Major U.S. exchanges, including the NYSE and Nasdaq, are pushing to extend trading to 22 and 24 hours, respectively, with some platforms hoping to launch before year’s end. The shift — driven by surging retail investor participation that now accounts for at least 20% of daily U.S. trading volume and a global appetite for the trillions of American equities — represents the most fundamental change to market structure since electronic trading replaced the trading floor.
But the move toward 24/7 markets, already embraced by brokerages like Robinhood and Charles Schwab through “dark pools” and alternative trading systems, raises critical questions about price volatility, market manipulation, and whether turning stock trading into an endless casino will benefit everyday investors — or simply give them more opportunities to lose money.
The push for perpetual trading reflects a fundamental shift in how Americans interact with financial markets. Everything is becoming a betting opportunity. Polymarket turned the presidential election into a billion-dollar wagering pool where traders could bet on electoral outcomes in real-time. People are now perpetually online, scanning X, deep in their favorite subreddits, treating every news cycle, every earnings report, every geopolitical tremor as a chance to strike it rich.
This is exactly the behavior Wall Street is now addicted to. Blue Ocean Technologies, which powers overnight trading for several brokerages, facilitated $3.3 billion in trades during the overnight session following Election Day last November, more than triple its typical $1 billion overnight volume, according to The Wall Street Journal. Robinhood’s sixth-busiest overnight session ever came after Nvidia’s recent earnings report. These aren’t professional traders executing complex strategies. They’re people in their pajamas making supersize bets based on breaking news, memes, and gut feelings.

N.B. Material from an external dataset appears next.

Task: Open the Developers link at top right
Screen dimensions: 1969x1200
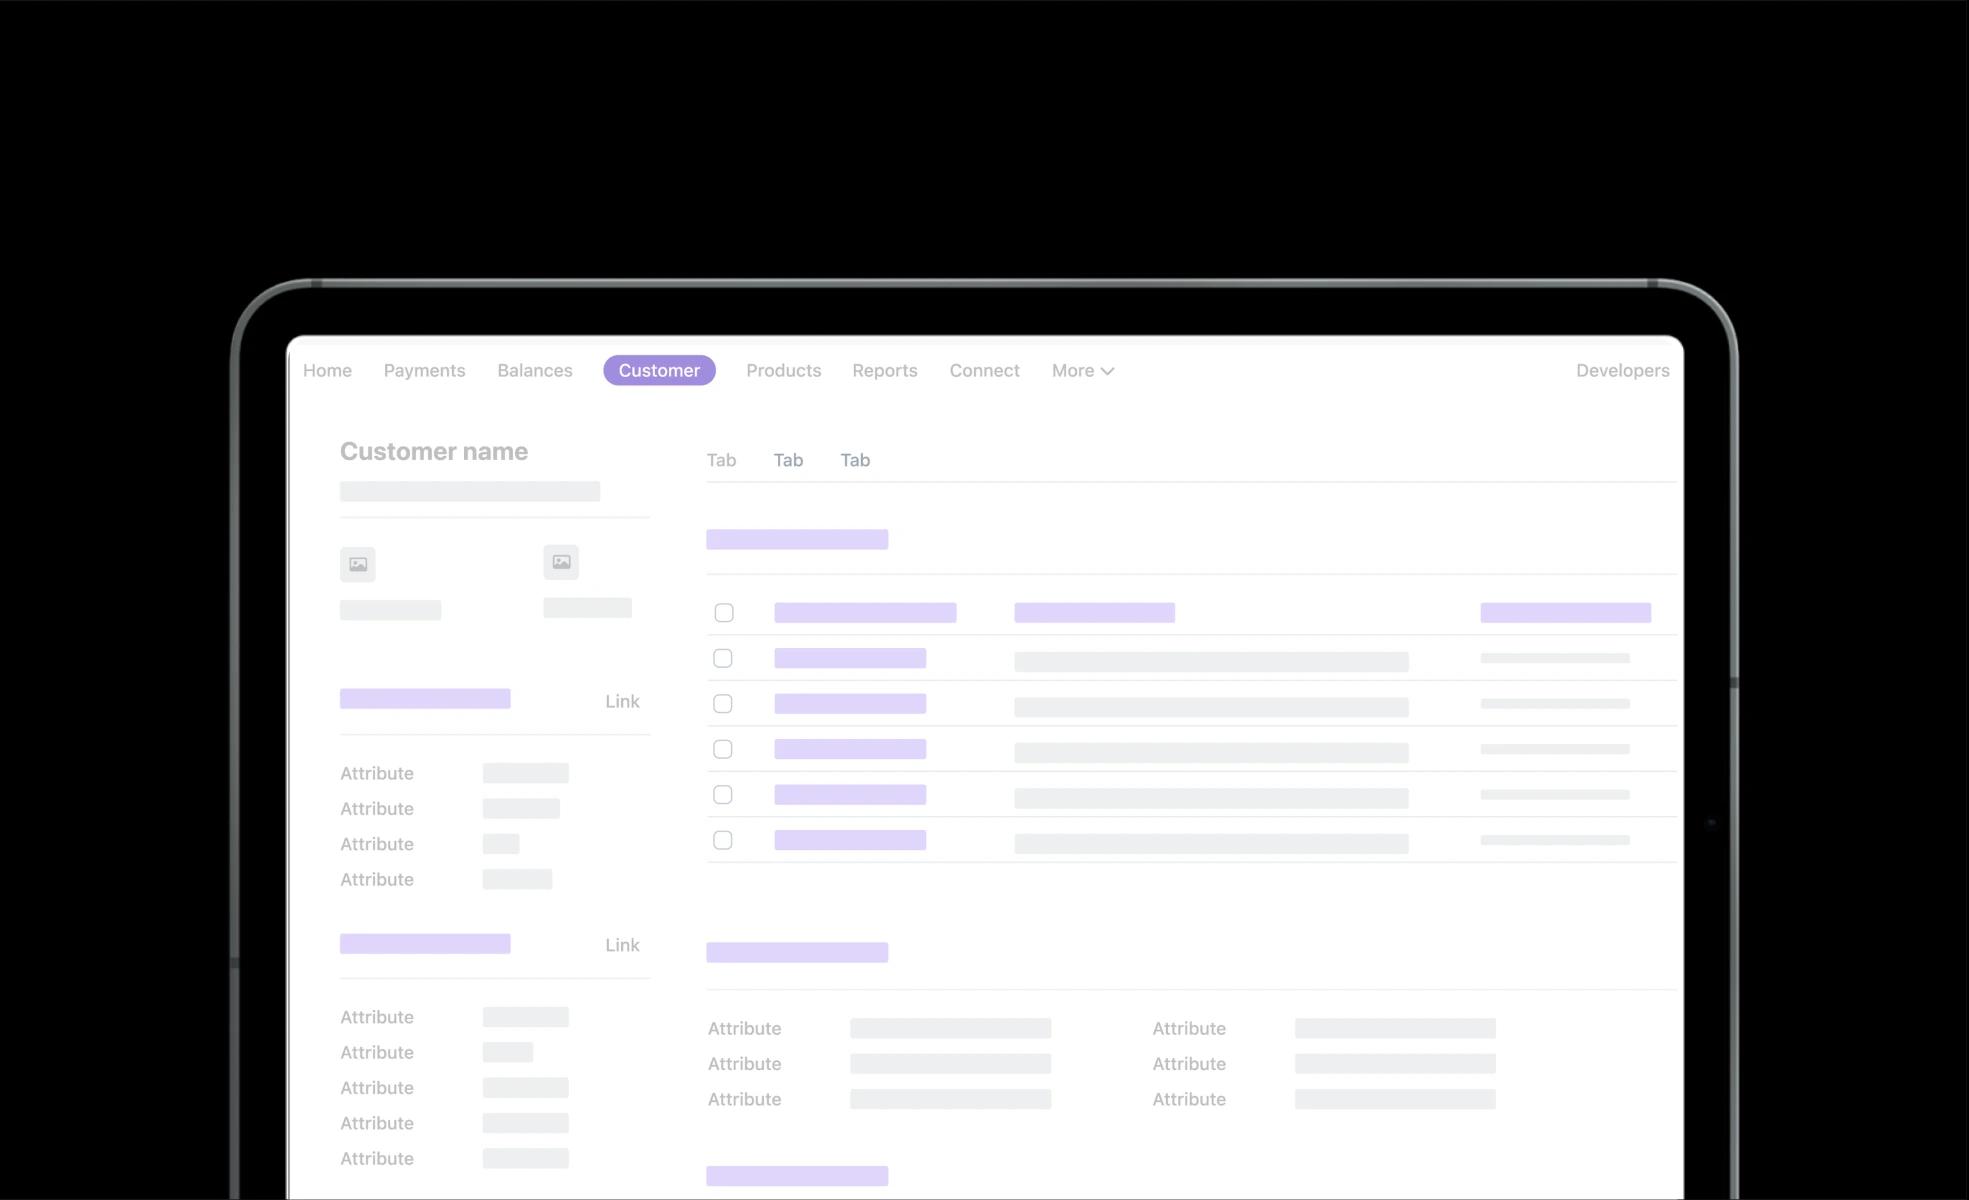Action: pos(1622,370)
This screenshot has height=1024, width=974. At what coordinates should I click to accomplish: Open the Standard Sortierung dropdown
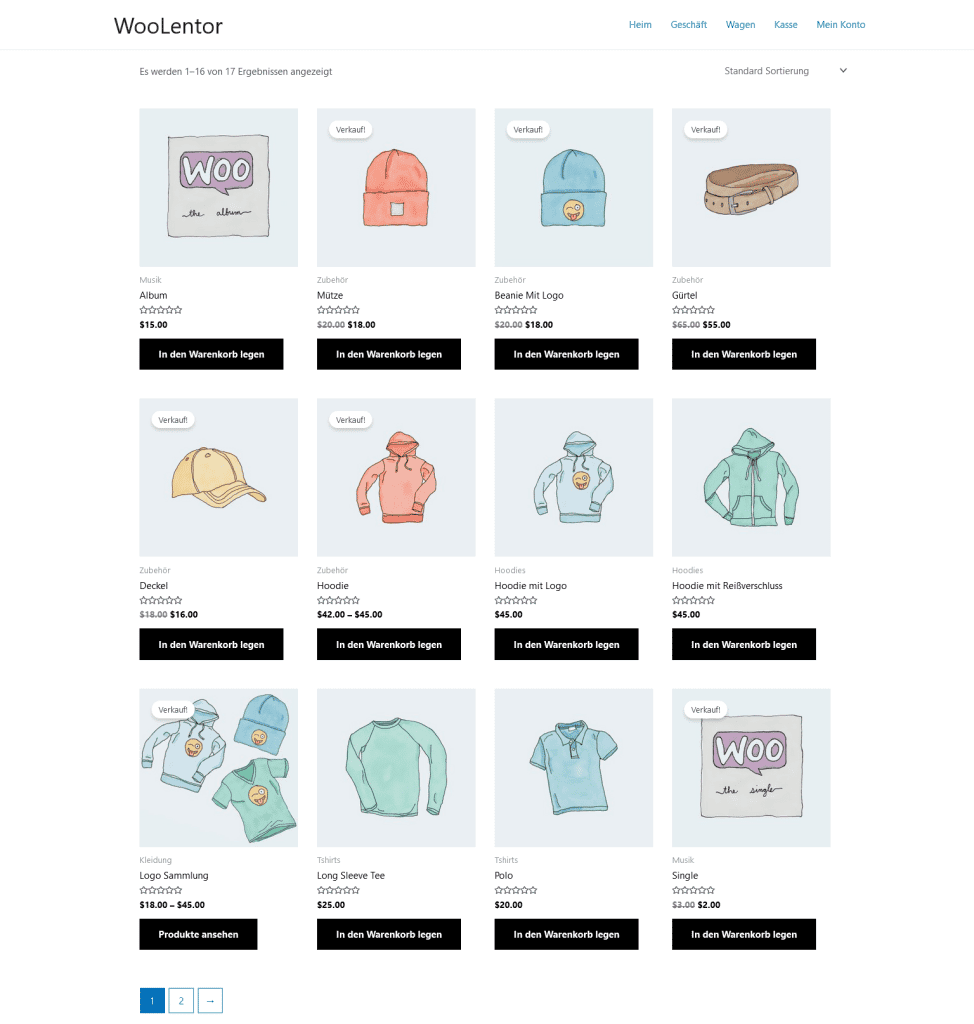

The traditional trading day already seems quaint when you consider that cryptocurrency trades 24/7, foreign exchange never sleeps, and American Treasury bonds trade around the clock. Polymarket and other prediction platforms have shown there’s an insatiable appetite for turning every event into a financial position. Why shouldn’t you be able to bet on Tesla’s stock price at 3 a.m. the same way you can bet on whether Trump will post on social media before noon?